REQUIRED ACTIONS:
a – In the passage on the fall of Vajpayee's government, who was Sonia Gandhi's principal strategist?
b – Repeat the section of the passage on the fall of Vajpayee's government starting with "Her counsellors had" and going on through "the first place.".

PASSAGE GIVEN:
Updated: June 15, 2015 12:50:26 am
With Atal Bihari Vajpayee ruminating ruefully over the fall of his government for want of just one vote, the Congress party’s hopes of quickly forming an alternative government headed by Sonia Gandhi rose fast. The wily and pragmatic patriarch of the CPM, Harkishan Singh Surjit, had quietly conveyed to 10 Janpath that the Left Front would back a Sonia-led government without joining it. Lalu Prasad, the supremo of the Rashtriya Janata Dal, though under trial for the massive fodder scam, was even more supportive. Self-styled Machiavellis in the coterie surrounding the Congress president were convinced that all other “secular parties” would take the same stand because they wanted to get rid of the “communal BJP” for good. For her part, Sonia Gandhi was not yet familiar with the complexities and intricacies of Indian politics, or of the deviousness of politicians. So she relied on her advisors, among whom Arjun Singh was the principal strategist. Soon enough, he told the media that any numeral deficiency would be made up by “migratory birds”. In other words, the Congress had no compunction about admitting that it would not hesitate to bring about defections from the BJP camp. Until then, the party’s boast had been that Rajiv Gandhi was the only prime minister to get the anti-defection law passed to end the chronic curse of “politics without principles”.
It was in this atmosphere that President K.R. Narayanan fixed a date for all those staking a claim to form a government to meet him and explain how they would muster a majority. Sonia Gandhi was, of course, the first to go. After talking to the president, she announced in the forecourt of Rashtrapati Bhavan that she had told the president that she did not have a majority at that precise moment but had “advised him that within two days, we will have 272 (the majority mark in the Lok Sabha) with more coming in”. This was her big blunder. There was no way she could make good her claim. Not a single “migratory bird” had flown into the Congress coop. Sonia’s credibility plummeted and her “dream started turning into a nightmare”.
Her counsellors had foolishly forgotten that however secular the regional parties, each one of them had made it crystal clear that they were equally opposed to both the BJP and the Congress. Remarkably, they never made any bones about this even when they ruled at the Centre (1996-98) first under the leadership of H.D. Deve Gowda and then of I.K. Gujral. Even though their government was totally dependent on the Congress’s support “from outside”, it went on advertising its equidistance from the two mainstream parties. It is also a measure of the Indian style of politics that the Congress pulled the plug on both Gowda and Gujral, which is how the BJP and its allies had come to power in the first place.
While the Congress party’s desperate, last-minute efforts to gather support were still on, it was Mulayam Singh Yadav, leader of the Samajwadi Party with 17 members in the Lok Sabha, almost all of them from Uttar Pradesh, who put an end to the charade. He declared that the Congress could not be allowed to rule alone. It must either include other parties in the new government or support from outside a secular government formed by others. He was not alone. Others joined him. At this juncture, those determined to keep the BJP out of power came up with a reasonably viable idea. They said that the new government should be headed by West Bengal’s highly respected Marxist chief minister, Jyoti Basu, every inch a bhadralok (gentleman). But this was unacceptable to the Congress leadership, still firm on riding the Pachmarhi high horse. Ironically, there was even stronger resistance to this idea in Basu’s own party, the CPM, which felt that it was wrong for a Marxist to even join a “bourgeois government”, leave alone lead it. Basu was later to call this doctrinaire inflexibility a “historic blunder”. Incidentally, Basu ruled West Bengal continuously for a quarter of a century.

DATA SEGMENT:
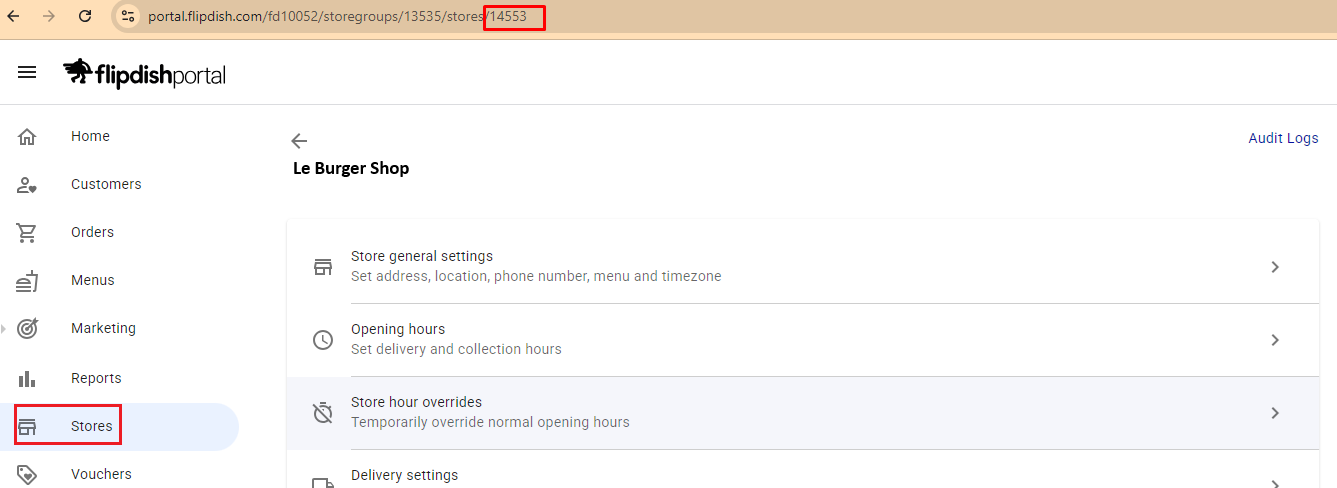Expand the Marketing submenu arrow
The width and height of the screenshot is (1337, 488).
[x=4, y=328]
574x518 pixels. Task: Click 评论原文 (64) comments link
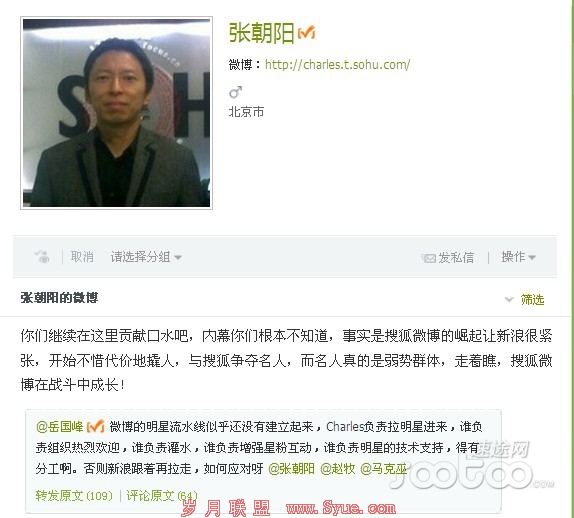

SOLUTIONS FOR EACH TASK:
a – Arjun Singh

b –
Her counsellors had foolishly forgotten that however secular the regional parties, each one of them had made it crystal clear that they were equally opposed to both the BJP and the Congress. Remarkably, they never made any bones about this even when they ruled at the Centre (1996-98) first under the leadership of H.D. Deve Gowda and then of I.K. Gujral. Even though their government was totally dependent on the Congress’s support “from outside”, it went on advertising its equidistance from the two mainstream parties. It is also a measure of the Indian style of politics that the Congress pulled the plug on both Gowda and Gujral, which is how the BJP and its allies had come to power in the first place.